Your instructions: Rewrite everything from the start of the records down to and including the line that contains "click(184, 347)", keeping the requests but shifting every coordinate in the answers by adding 31 to it. Leave the pictures out of your answer.

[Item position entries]
:::::

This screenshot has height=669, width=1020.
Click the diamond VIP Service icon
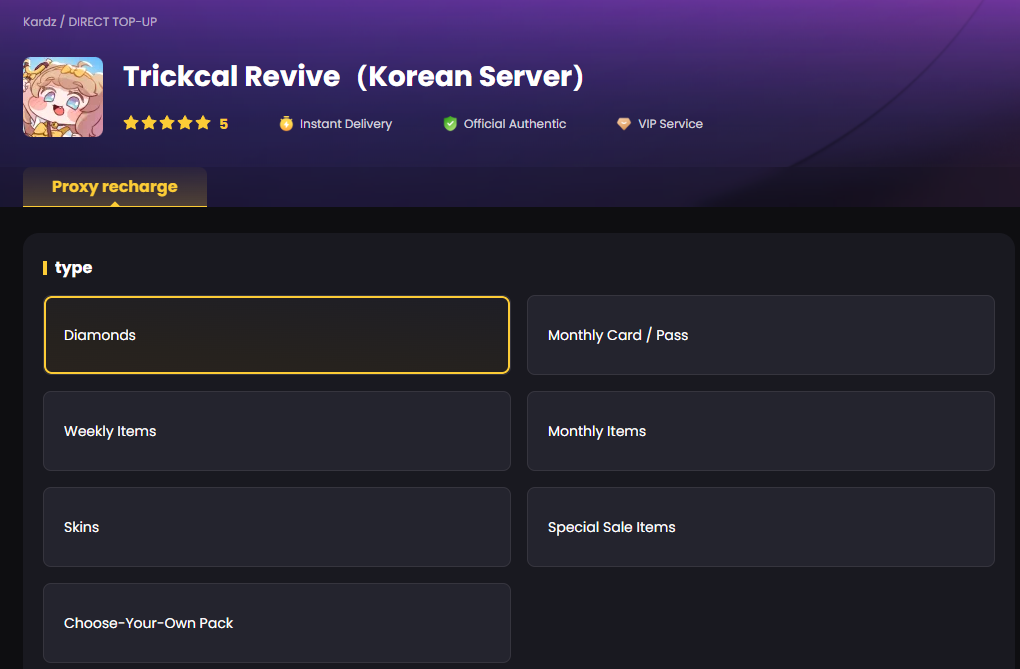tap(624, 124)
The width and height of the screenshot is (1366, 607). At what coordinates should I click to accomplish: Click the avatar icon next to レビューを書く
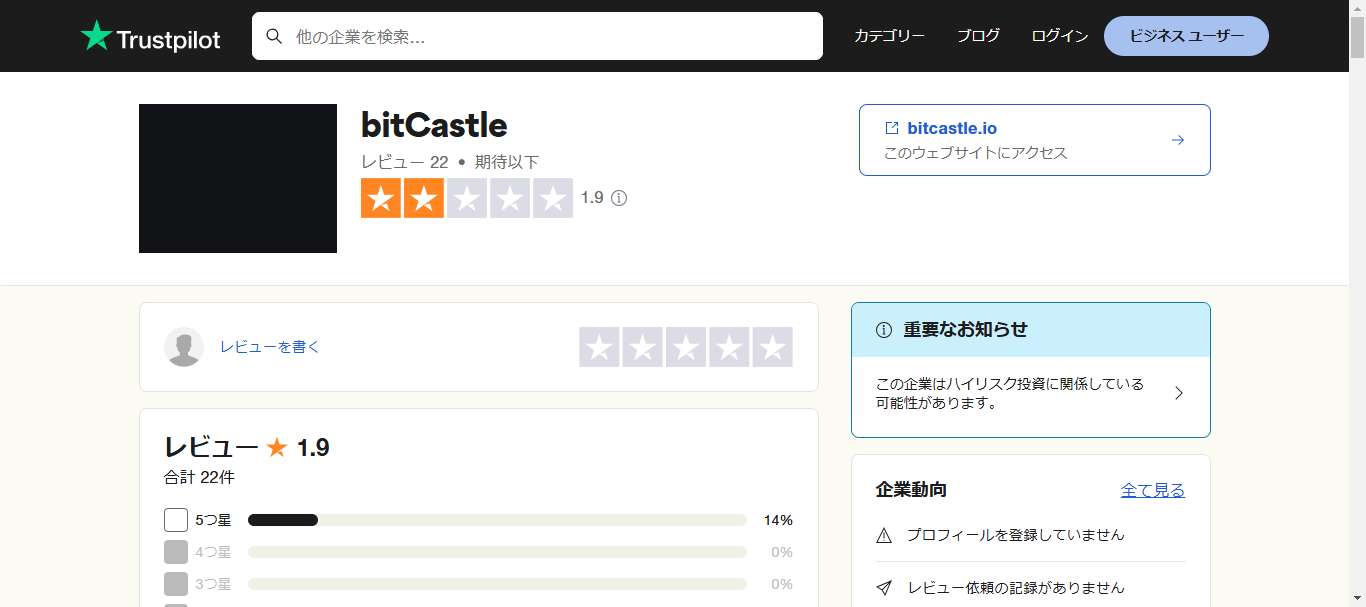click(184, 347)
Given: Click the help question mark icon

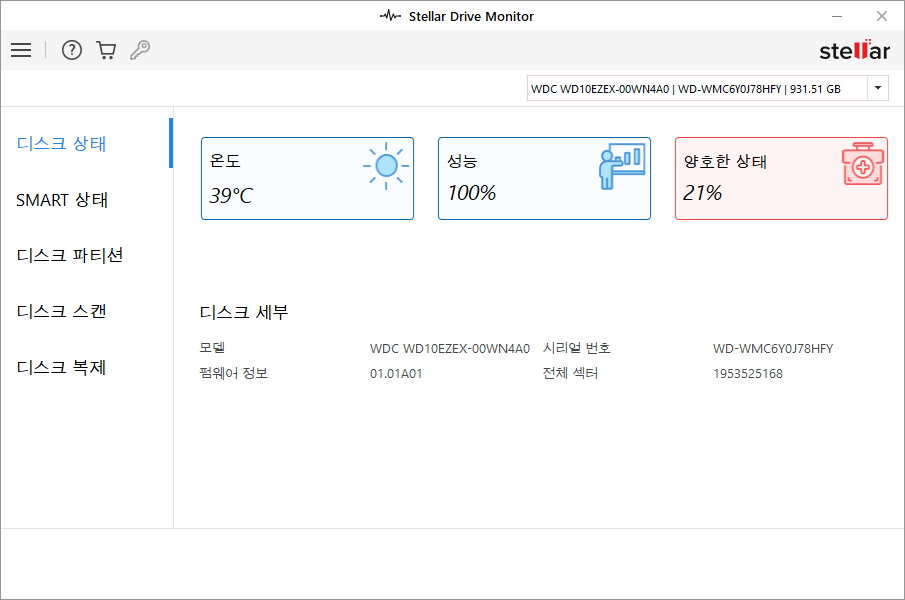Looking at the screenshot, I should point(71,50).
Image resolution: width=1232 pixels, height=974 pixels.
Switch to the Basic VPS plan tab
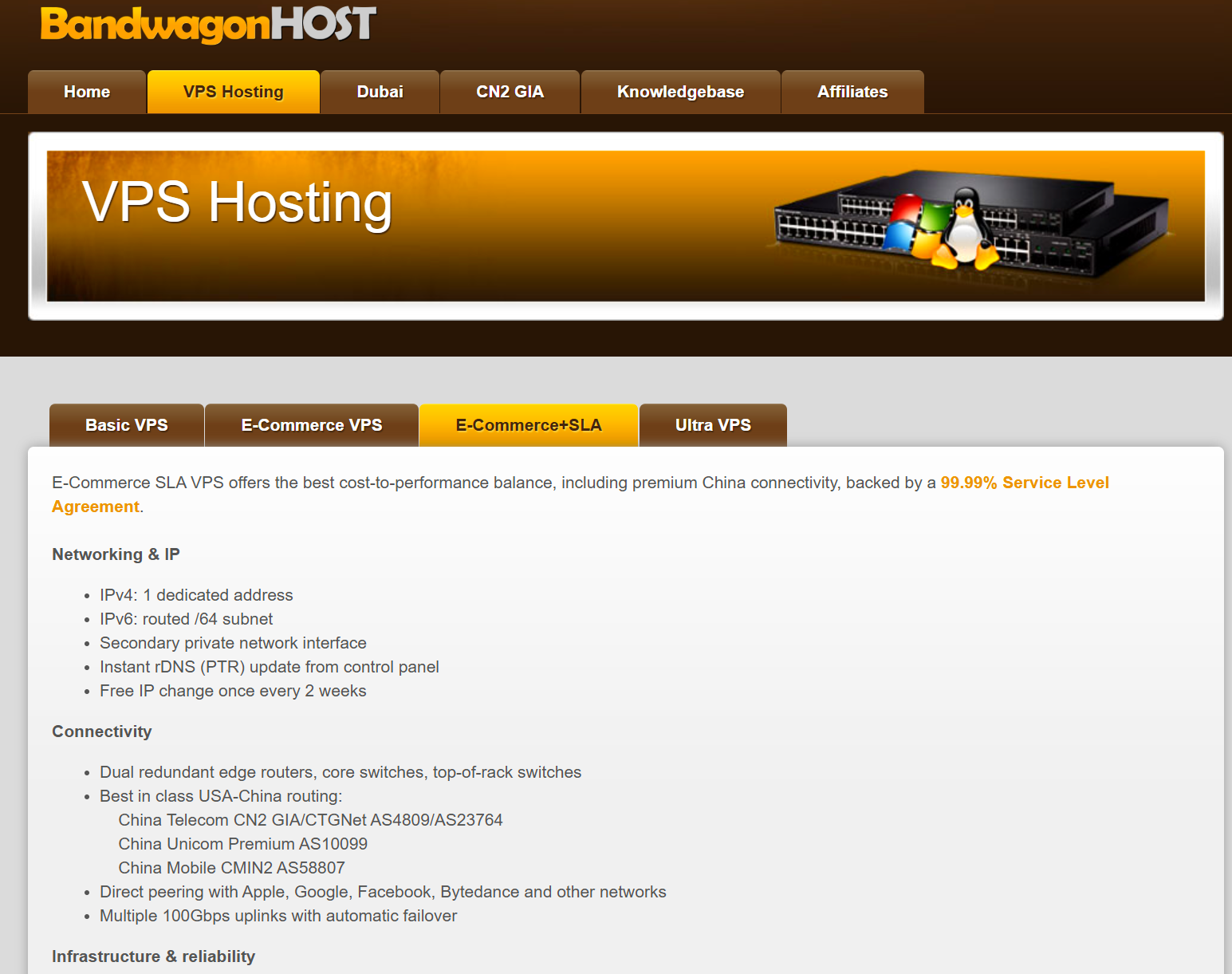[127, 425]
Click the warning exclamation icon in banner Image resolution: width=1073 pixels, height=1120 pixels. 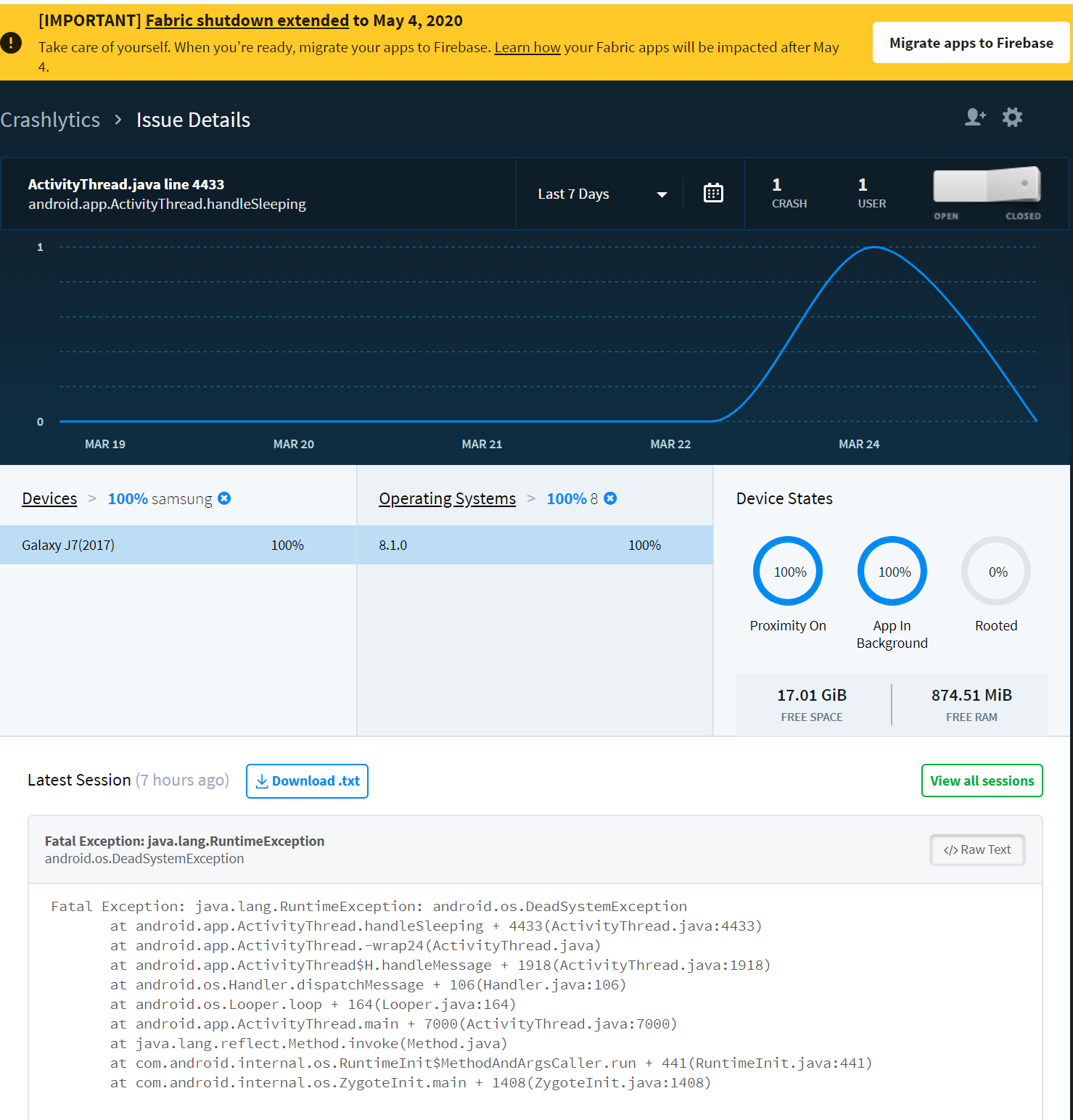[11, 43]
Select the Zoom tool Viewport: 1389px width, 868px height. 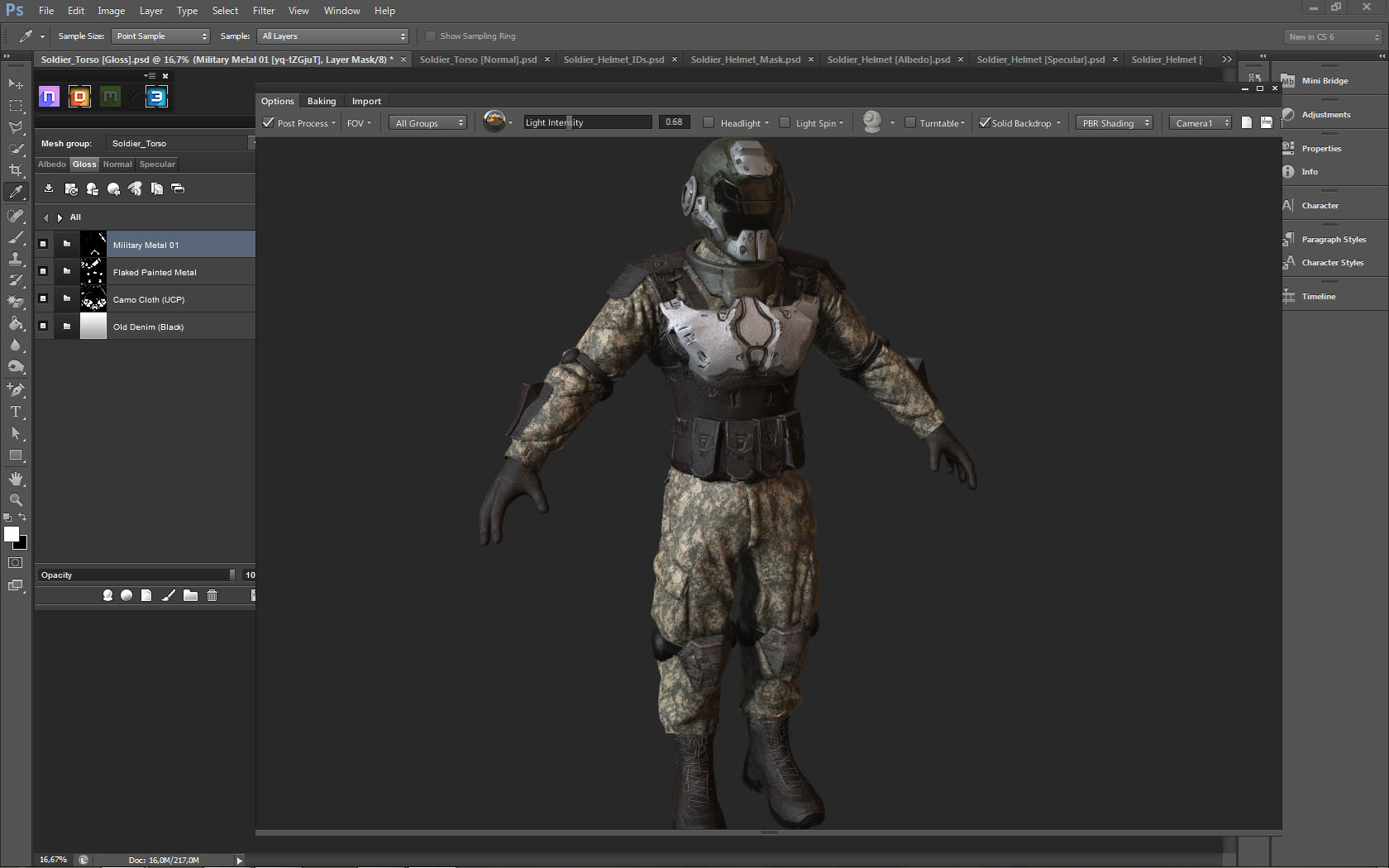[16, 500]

:::::

Result of the task:
This screenshot has height=669, width=1020.
Click the diamond VIP Service icon
tap(655, 155)
The width and height of the screenshot is (1366, 607). At what coordinates should I click to accomplish: Click the avatar icon next to レビューを書く
click(215, 378)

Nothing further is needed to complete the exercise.